• EXERCISE: Rewrite these lines, substituting "gear icon" for "wrench icon" and keeping everything else the same.

• DATASET ROWS:
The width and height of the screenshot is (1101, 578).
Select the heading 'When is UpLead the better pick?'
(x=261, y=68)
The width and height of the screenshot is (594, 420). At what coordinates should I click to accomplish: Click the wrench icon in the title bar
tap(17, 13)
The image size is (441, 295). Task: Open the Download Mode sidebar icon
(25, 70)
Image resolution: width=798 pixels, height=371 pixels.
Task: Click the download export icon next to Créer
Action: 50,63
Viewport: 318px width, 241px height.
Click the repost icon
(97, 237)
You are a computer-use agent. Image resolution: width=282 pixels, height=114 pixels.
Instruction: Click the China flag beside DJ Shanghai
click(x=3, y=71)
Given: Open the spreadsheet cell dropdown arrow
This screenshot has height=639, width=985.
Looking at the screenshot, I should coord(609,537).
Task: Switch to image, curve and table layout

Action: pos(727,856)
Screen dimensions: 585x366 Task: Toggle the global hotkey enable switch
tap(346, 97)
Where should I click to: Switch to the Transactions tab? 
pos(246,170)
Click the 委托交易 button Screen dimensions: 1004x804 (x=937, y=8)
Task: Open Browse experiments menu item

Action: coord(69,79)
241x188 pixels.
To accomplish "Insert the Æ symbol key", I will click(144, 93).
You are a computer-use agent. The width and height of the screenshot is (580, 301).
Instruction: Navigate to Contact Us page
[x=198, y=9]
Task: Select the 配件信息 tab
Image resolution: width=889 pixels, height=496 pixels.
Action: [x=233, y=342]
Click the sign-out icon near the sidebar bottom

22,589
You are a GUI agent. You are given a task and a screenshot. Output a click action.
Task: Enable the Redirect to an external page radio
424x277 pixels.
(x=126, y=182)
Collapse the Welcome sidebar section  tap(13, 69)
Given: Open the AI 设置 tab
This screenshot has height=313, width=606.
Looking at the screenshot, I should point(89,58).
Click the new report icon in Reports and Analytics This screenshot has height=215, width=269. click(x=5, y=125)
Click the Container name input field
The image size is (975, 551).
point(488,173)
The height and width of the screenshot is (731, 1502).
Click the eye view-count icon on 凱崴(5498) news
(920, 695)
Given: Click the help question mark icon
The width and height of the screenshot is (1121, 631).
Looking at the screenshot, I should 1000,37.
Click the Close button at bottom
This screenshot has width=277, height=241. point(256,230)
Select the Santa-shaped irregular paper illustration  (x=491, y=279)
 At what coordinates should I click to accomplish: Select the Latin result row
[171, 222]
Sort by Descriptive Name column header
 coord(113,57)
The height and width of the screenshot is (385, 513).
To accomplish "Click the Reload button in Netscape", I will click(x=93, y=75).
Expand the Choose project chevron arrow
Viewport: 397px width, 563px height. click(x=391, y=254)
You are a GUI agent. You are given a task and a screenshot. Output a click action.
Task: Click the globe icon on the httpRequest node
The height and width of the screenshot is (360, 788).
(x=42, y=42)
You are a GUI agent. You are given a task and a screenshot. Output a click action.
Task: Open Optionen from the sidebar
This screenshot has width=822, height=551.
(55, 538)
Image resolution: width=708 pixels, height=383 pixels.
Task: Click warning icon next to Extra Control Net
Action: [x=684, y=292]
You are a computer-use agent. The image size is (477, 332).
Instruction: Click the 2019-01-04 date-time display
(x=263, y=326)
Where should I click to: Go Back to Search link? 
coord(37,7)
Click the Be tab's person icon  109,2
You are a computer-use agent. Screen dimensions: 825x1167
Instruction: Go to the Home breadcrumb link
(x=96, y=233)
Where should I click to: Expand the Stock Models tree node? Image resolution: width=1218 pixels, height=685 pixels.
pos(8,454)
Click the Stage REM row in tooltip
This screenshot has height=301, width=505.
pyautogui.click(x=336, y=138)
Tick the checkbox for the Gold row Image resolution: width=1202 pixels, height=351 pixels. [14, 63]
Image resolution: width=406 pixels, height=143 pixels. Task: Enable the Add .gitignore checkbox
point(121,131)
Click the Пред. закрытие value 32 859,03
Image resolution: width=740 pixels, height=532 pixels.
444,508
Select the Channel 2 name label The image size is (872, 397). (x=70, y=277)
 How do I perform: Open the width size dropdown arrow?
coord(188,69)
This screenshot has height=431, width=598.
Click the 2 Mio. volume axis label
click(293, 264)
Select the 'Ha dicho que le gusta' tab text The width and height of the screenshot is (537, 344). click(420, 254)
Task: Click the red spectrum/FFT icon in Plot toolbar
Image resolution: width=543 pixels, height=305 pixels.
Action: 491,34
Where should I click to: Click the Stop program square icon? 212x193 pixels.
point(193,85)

• SOLUTION BELOW:
The width and height of the screenshot is (1101, 578).
Select the heading 'When is UpLead the better pick?'
(x=261, y=68)
The width and height of the screenshot is (594, 420). At what coordinates should I click to accomplish: Click the gear icon in the title bar
tap(17, 13)
The image size is (441, 295). Task: Open the Download Mode sidebar icon
(25, 70)
Image resolution: width=798 pixels, height=371 pixels.
Task: Click the download export icon next to Créer
Action: 50,63
Viewport: 318px width, 241px height.
Click the repost icon
(97, 237)
You are a computer-use agent. Image resolution: width=282 pixels, height=114 pixels.
Instruction: Click the China flag beside DJ Shanghai
click(x=3, y=71)
Given: Open the spreadsheet cell dropdown arrow
This screenshot has height=639, width=985.
Looking at the screenshot, I should coord(609,537).
Task: Switch to image, curve and table layout

Action: pos(727,856)
Screen dimensions: 585x366 Task: Toggle the global hotkey enable switch
tap(346, 97)
Where should I click to: Switch to the Transactions tab? 
pos(246,170)
Click the 委托交易 button Screen dimensions: 1004x804 (x=937, y=8)
Task: Open Browse experiments menu item

Action: coord(69,79)
241x188 pixels.
To accomplish "Insert the Æ symbol key", I will click(144, 93).
You are a computer-use agent. The width and height of the screenshot is (580, 301).
Instruction: Navigate to Contact Us page
[x=198, y=9]
Task: Select the 配件信息 tab
Image resolution: width=889 pixels, height=496 pixels.
Action: [x=233, y=342]
Click the sign-out icon near the sidebar bottom

22,589
You are a GUI agent. You are given a task and a screenshot. Output a click action.
Task: Enable the Redirect to an external page radio
424x277 pixels.
(x=126, y=182)
Collapse the Welcome sidebar section  tap(13, 69)
Given: Open the AI 设置 tab
This screenshot has height=313, width=606.
Looking at the screenshot, I should point(89,58).
Click the new report icon in Reports and Analytics This screenshot has height=215, width=269. click(x=5, y=125)
Click the Container name input field
The image size is (975, 551).
point(488,173)
The height and width of the screenshot is (731, 1502).
Click the eye view-count icon on 凱崴(5498) news
(920, 695)
Given: Click the help question mark icon
The width and height of the screenshot is (1121, 631).
Looking at the screenshot, I should 1000,37.
Click the Close button at bottom
This screenshot has width=277, height=241. point(256,230)
Select the Santa-shaped irregular paper illustration  (x=491, y=279)
 At what coordinates should I click to accomplish: Select the Latin result row
[171, 222]
Sort by Descriptive Name column header
 coord(113,57)
The height and width of the screenshot is (385, 513).
To accomplish "Click the Reload button in Netscape", I will click(x=93, y=75).
Expand the Choose project chevron arrow
Viewport: 397px width, 563px height. click(x=391, y=254)
You are a GUI agent. You are given a task and a screenshot. Output a click action.
Task: Click the globe icon on the httpRequest node
The height and width of the screenshot is (360, 788).
(x=42, y=42)
You are a GUI agent. You are given a task and a screenshot. Output a click action.
Task: Open Optionen from the sidebar
This screenshot has width=822, height=551.
(55, 538)
Image resolution: width=708 pixels, height=383 pixels.
Task: Click warning icon next to Extra Control Net
Action: [x=684, y=292]
You are a computer-use agent. The image size is (477, 332).
Instruction: Click the 2019-01-04 date-time display
(x=263, y=326)
Where should I click to: Go Back to Search link? 
coord(37,7)
Click the Be tab's person icon  109,2
You are a computer-use agent. Screen dimensions: 825x1167
Instruction: Go to the Home breadcrumb link
(x=96, y=233)
Where should I click to: Expand the Stock Models tree node? Image resolution: width=1218 pixels, height=685 pixels.
pos(8,454)
Click the Stage REM row in tooltip
This screenshot has height=301, width=505.
pyautogui.click(x=336, y=138)
Tick the checkbox for the Gold row Image resolution: width=1202 pixels, height=351 pixels. [14, 63]
Image resolution: width=406 pixels, height=143 pixels. Task: Enable the Add .gitignore checkbox
point(121,131)
Click the Пред. закрытие value 32 859,03
Image resolution: width=740 pixels, height=532 pixels.
444,508
Select the Channel 2 name label The image size is (872, 397). (x=70, y=277)
 How do I perform: Open the width size dropdown arrow?
coord(188,69)
This screenshot has height=431, width=598.
Click the 2 Mio. volume axis label
click(293, 264)
Select the 'Ha dicho que le gusta' tab text The width and height of the screenshot is (537, 344). click(420, 254)
Task: Click the red spectrum/FFT icon in Plot toolbar
Image resolution: width=543 pixels, height=305 pixels.
Action: 491,34
Where should I click to: Click the Stop program square icon? 212x193 pixels.
point(193,85)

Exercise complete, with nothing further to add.